TEXT PROVIDED:
"""

[PATCH v4 4/9] libperf: Add libperf_evsel__mmap()

Mon Oct 19 16:15:41 EDT 2020

On Fri, Oct 16, 2020 at 04:39:15PM -0500, Rob Herring wrote:
> On Wed, Oct 14, 2020 at 6:05 AM Jiri Olsa <jolsa at redhat.com> wrote:
> >
> > On Thu, Oct 01, 2020 at 09:01:11AM -0500, Rob Herring wrote:
> >
> > SNIP
> >
> > >
> > > +void *perf_evsel__mmap(struct perf_evsel *evsel, int pages)
> > > +{
> > > +     int ret;
> > > +     struct perf_mmap *map;
> > > +     struct perf_mmap_param mp = {
> > > +             .prot = PROT_READ | PROT_WRITE,
> > > +     };
> > > +
> > > +     if (FD(evsel, 0, 0) < 0)
> > > +             return NULL;
> > > +
> > > +     mp.mask = (pages * page_size) - 1;
> > > +
> > > +     map = zalloc(sizeof(*map));
> > > +     if (!map)
> > > +             return NULL;
> > > +
> > > +     perf_mmap__init(map, NULL, false, NULL);
> > > +
> > > +     ret = perf_mmap__mmap(map, &mp, FD(evsel, 0, 0), 0);
> >
> > hum, so you map event for FD(0,0) but later in perf_evsel__read
> > you allow to read any cpu/thread combination ending up reading
> > data from FD(0,0) map:
> >
> >         int perf_evsel__read(struct perf_evsel *evsel, int cpu, int thread,
> >                              struct perf_counts_values *count)
> >         {
> >                 size_t size = perf_evsel__read_size(evsel);
> >
> >                 memset(count, 0, sizeof(*count));
> >
> >                 if (FD(evsel, cpu, thread) < 0)
> >                         return -EINVAL;
> >
> >                 if (evsel->mmap && !perf_mmap__read_self(evsel->mmap, count))

"""

ENTRIES:

"""

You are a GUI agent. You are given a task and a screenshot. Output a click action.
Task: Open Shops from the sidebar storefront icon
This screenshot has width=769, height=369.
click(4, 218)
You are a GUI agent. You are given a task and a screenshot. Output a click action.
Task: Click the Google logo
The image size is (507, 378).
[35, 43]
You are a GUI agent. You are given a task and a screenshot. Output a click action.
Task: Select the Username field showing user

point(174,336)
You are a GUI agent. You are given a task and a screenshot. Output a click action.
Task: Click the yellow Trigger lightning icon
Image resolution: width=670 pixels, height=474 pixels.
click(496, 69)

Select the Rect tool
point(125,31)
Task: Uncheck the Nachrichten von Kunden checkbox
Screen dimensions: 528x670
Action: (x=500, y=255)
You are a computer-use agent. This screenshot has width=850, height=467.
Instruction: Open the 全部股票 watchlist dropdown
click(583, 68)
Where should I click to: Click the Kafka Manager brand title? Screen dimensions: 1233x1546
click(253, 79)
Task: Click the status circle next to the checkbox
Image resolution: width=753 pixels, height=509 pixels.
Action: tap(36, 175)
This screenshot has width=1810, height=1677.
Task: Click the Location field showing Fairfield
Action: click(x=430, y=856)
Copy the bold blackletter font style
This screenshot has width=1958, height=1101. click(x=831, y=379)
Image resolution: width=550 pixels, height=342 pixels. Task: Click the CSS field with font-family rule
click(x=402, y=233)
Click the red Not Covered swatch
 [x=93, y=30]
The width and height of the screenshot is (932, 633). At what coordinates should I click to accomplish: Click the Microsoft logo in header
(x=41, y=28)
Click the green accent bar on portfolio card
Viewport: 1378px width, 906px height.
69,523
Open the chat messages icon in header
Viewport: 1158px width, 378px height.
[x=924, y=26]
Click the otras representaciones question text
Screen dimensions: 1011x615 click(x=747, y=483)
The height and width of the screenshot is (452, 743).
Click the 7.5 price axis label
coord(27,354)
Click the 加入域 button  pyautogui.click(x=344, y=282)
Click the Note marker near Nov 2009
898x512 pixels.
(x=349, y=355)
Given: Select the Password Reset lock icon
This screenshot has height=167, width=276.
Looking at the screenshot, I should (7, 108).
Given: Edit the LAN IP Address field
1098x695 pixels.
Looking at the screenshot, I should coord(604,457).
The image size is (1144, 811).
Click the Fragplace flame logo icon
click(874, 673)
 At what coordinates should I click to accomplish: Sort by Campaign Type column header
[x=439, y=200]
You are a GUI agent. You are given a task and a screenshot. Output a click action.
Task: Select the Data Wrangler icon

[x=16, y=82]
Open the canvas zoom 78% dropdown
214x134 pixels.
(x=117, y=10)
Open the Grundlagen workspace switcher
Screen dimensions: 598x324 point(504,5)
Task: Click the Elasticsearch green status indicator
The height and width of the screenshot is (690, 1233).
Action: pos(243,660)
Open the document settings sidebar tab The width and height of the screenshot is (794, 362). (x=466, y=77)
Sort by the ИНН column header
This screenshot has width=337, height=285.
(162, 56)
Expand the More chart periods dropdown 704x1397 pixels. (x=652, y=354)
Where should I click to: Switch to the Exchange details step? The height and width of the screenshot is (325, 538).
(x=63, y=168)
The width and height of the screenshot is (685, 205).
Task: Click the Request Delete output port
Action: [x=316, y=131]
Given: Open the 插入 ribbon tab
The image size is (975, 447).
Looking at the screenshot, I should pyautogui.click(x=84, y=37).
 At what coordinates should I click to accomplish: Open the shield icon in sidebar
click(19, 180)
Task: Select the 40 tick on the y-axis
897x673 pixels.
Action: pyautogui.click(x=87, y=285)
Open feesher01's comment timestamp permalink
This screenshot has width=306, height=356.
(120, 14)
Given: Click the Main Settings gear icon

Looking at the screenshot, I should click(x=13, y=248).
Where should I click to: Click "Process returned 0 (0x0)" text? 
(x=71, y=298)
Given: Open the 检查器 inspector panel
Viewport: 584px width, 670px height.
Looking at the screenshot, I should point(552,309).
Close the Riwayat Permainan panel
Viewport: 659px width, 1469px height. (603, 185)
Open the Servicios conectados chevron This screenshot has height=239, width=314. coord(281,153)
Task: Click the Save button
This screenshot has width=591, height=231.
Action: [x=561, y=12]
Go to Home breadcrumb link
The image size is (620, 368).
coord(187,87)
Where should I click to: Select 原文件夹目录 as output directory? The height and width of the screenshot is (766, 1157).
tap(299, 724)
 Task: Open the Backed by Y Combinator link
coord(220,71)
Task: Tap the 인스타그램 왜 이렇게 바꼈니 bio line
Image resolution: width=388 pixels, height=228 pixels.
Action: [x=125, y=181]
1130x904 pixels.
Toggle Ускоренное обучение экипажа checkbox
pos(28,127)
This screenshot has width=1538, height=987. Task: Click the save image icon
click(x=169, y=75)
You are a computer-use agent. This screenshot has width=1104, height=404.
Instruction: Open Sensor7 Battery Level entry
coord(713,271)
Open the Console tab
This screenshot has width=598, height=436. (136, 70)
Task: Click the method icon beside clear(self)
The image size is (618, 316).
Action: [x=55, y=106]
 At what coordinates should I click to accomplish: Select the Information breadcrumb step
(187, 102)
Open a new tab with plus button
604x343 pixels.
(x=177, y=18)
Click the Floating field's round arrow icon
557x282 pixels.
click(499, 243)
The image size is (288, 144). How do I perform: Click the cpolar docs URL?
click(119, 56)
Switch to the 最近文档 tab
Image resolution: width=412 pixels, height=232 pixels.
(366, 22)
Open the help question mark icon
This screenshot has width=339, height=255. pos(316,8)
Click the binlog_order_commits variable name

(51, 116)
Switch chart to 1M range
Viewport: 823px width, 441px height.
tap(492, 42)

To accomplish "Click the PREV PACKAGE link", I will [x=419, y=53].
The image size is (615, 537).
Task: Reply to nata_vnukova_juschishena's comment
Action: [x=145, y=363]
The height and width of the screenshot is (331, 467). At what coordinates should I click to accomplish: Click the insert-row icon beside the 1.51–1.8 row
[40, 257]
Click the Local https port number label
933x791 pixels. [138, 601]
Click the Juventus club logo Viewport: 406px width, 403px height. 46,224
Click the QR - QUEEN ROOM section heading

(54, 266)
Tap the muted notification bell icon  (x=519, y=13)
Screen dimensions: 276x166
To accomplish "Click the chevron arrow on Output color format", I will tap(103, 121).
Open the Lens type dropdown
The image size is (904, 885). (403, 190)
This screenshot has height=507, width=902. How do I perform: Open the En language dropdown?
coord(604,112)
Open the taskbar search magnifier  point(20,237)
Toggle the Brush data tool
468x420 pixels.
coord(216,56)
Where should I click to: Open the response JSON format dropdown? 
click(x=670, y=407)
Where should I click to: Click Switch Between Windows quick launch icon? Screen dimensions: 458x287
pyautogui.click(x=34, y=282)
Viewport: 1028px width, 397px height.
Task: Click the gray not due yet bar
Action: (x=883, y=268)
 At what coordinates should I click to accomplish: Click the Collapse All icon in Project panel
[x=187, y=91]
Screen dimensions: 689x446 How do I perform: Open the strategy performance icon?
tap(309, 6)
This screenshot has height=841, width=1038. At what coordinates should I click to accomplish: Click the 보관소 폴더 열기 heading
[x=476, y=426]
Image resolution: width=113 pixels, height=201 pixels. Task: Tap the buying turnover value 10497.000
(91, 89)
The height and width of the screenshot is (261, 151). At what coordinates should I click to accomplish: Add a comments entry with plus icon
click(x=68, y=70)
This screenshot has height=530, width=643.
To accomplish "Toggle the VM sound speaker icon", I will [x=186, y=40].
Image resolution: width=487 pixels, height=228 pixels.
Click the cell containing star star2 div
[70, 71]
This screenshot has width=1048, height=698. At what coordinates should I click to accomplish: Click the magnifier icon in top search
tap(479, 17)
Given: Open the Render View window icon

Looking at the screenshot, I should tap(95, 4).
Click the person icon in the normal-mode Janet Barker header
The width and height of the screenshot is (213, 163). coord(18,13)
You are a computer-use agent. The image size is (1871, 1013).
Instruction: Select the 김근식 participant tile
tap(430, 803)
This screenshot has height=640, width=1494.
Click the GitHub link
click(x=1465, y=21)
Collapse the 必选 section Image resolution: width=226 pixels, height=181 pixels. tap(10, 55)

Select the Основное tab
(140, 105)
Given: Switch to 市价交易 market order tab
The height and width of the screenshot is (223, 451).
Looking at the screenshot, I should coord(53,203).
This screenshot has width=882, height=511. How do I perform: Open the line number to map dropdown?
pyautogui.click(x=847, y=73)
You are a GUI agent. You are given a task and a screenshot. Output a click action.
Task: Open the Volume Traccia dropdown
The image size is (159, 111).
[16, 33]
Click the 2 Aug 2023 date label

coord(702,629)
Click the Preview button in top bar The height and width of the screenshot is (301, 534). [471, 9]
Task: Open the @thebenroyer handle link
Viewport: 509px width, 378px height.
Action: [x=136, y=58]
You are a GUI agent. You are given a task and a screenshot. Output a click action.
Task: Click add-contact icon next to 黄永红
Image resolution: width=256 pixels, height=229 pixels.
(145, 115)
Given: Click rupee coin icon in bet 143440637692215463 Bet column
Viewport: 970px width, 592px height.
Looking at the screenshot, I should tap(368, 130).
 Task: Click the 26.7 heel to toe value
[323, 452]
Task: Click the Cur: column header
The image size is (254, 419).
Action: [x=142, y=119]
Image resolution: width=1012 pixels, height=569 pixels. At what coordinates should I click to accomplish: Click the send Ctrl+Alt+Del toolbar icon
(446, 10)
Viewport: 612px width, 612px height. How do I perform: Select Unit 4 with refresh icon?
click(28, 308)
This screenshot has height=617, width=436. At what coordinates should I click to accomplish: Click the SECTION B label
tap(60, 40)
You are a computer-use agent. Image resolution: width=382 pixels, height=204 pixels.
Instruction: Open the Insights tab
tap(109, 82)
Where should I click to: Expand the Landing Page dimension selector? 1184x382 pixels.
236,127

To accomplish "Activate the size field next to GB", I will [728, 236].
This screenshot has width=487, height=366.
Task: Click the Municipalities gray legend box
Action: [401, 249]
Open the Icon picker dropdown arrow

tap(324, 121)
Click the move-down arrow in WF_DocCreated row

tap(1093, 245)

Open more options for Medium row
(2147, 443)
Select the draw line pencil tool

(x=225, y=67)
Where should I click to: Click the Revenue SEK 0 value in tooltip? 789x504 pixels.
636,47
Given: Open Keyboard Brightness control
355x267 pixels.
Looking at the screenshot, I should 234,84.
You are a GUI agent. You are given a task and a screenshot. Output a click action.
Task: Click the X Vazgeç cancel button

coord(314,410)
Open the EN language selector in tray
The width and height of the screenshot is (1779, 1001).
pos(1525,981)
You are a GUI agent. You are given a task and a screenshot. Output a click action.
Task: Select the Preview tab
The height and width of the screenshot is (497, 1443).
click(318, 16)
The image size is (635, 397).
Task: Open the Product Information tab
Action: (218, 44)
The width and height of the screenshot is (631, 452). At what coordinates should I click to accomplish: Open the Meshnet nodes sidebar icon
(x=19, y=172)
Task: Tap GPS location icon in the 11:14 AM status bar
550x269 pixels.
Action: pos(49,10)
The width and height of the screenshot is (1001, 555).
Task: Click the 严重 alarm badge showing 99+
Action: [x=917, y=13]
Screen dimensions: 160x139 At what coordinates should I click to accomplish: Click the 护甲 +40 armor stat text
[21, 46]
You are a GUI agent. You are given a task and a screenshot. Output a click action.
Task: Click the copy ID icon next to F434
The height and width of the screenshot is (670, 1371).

"""

THE TASKS:
- 1) In the patch review, on what day and date did Rob Herring write the reply that is quoted first?
- 2) List every date that appears in the patch review, including the date in its header.
- 3) Translate this sentence from the patch review into Spanish, leaving the code identifiers unchanged: "hum, so you map event for FD(0,0) but later in perf_evsel__read you allow to read any cpu/thread combination ending up reading data from FD(0,0) map:"

ANSWER LIST:
- 1) Friday, October 16, 2020.

- 2)
- Mon Oct 19, 2020
- Fri Oct 16, 2020
- Wed Oct 14, 2020
- Thu Oct 01, 2020

- 3) mmm, entonces mapeas el evento para FD(0,0), pero más adelante, en perf_evsel__read, permites leer cualquier combinación de cpu/hilo y terminas leyendo datos del mapa de FD(0,0):